My mother turns on the water, points at the pile of green leaves and says, “Rinse.”
“He’s cute,” I say over the rushing water. “He’s not married. I asked.”
“I’m not interested in Mr. Wheaton, Cara. Do you know that he’s ten years younger than me?”
I shrug. Grown-ups are grown-ups; I don’t think about how old they are. When I saw the dad on television the other night, his age was the furthest thing from my mind.
“It would be nice to have a dad,” I say.
I can feel her flinch from across the kitchen. Maybe I shouldn’t have said that. We don’t talk about any man but my father as being my dad. I’ve broken the rule. I keep my fingers moving over the spinach leaves.
“Yes,” she says. The word comes out choked, and when I turn around, she’s gone. I tiptoe down the hallway, see her slumped on her bed, holding their wedding picture. I’ve seen that photograph so many times it’s like looking at the living room couch. I don’t see my mother’s face; I don’t see my father’s face. I just see two people smiling, two people who were married once. Sometimes when I look at the picture, it’s like this couple is still married, but I don’t know them, and they don’t live anywhere near here.
Tears stream down my mother’s face.
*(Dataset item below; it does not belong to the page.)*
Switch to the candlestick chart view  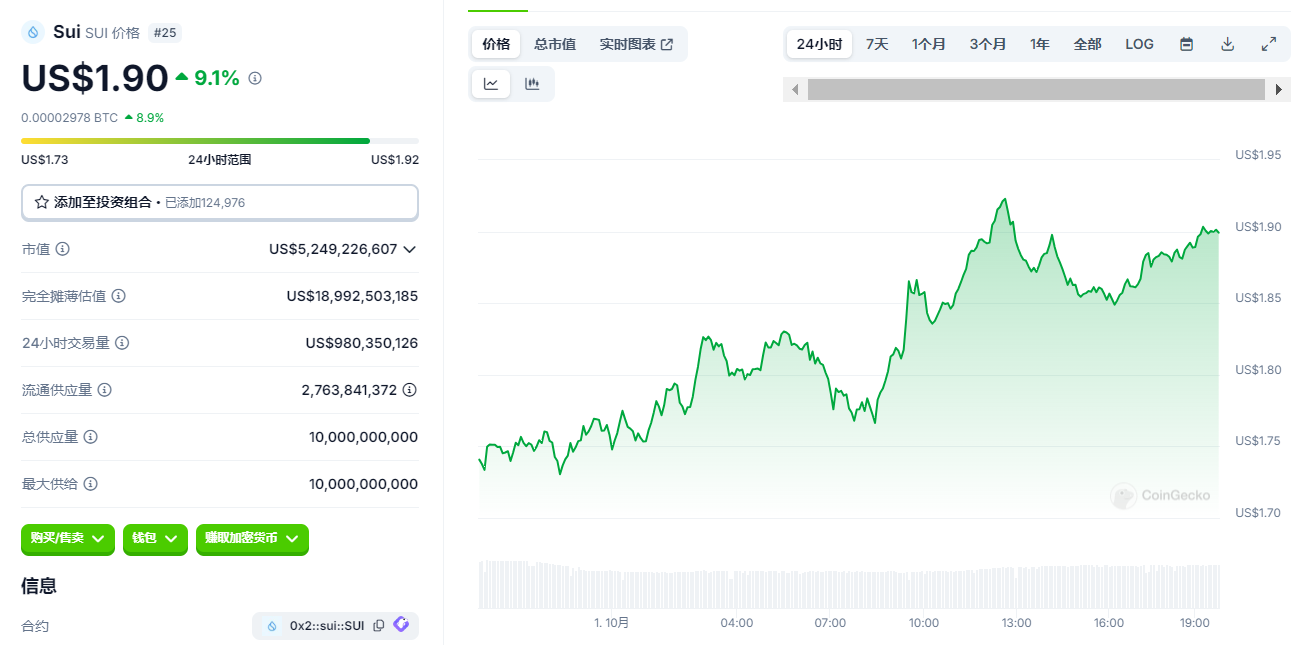point(533,84)
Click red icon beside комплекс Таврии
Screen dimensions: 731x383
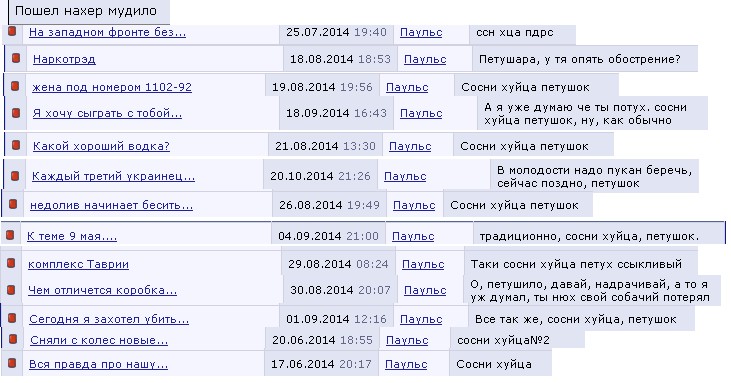pyautogui.click(x=11, y=263)
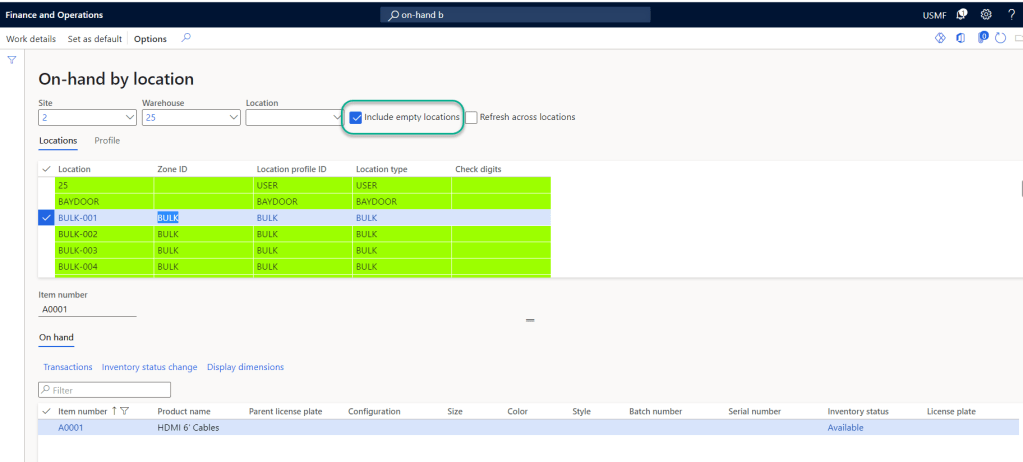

I’ve seen this before. She has taken me to the graveyard every year on my father’s birthday, and her tears fall and I look at the gravestones, wondering about all the other people who are attached to them out in the world. The trees in the distance are soft, and I try to cry too, but I can’t. I tell my dad I’m sorry, my mother can cry for me.
I stand in the doorway of her room, unsure if I should enter.
“Do you want me to get your angel book?” I ask.
She smiles, sniffles, shakes her head. “I’m sorry, sweetheart. I get so emotional around the holidays.”
She reaches out to me. I rush toward her, nestle into the warmth of her body. When Mother Mary whispers of feeling loved and safe, I know this is what she means—being wrapped in my mother’s arms, listening to her heartbeat, feeling so peaceful I’m close to sleeping. I can’t imagine Barbara ever feeling this way with her dad. That was why she stole Mother Mary. She needed something else.
My mother sets down the photograph and opens her other hand. In her palm shines a rose quartz shaped like a heart. It’s supposed to bring more love into her life, but as she shows it to me, she shakes her head, squeaking as she cries. How long has she been holding onto it?
I lay my hand over hers, feeling the stone’s warmth against my palm, and our fingers enfold. Once again I see Mother Mary, in her blue robe, gazing upon her own child. My mother cries a lot, and she may be slightly nuts, but she would never steal Mother Mary from the manger like Barbara did. She would go out and find another manger, just for us, to have at home. She shares everything. I squeeze her hand.
“I see Mother Mary at night,” I whisper. “She talks to me.”
My mother asks, “What does she say?”
“All nice things. That I’m loved, and I’m beautiful.”
“That’s true, Cara.” She faces me, pale green eyes brightened by tears. She smiles at me, and I’m so relieved, I let my head fall against her arm. We stay like that for a long time.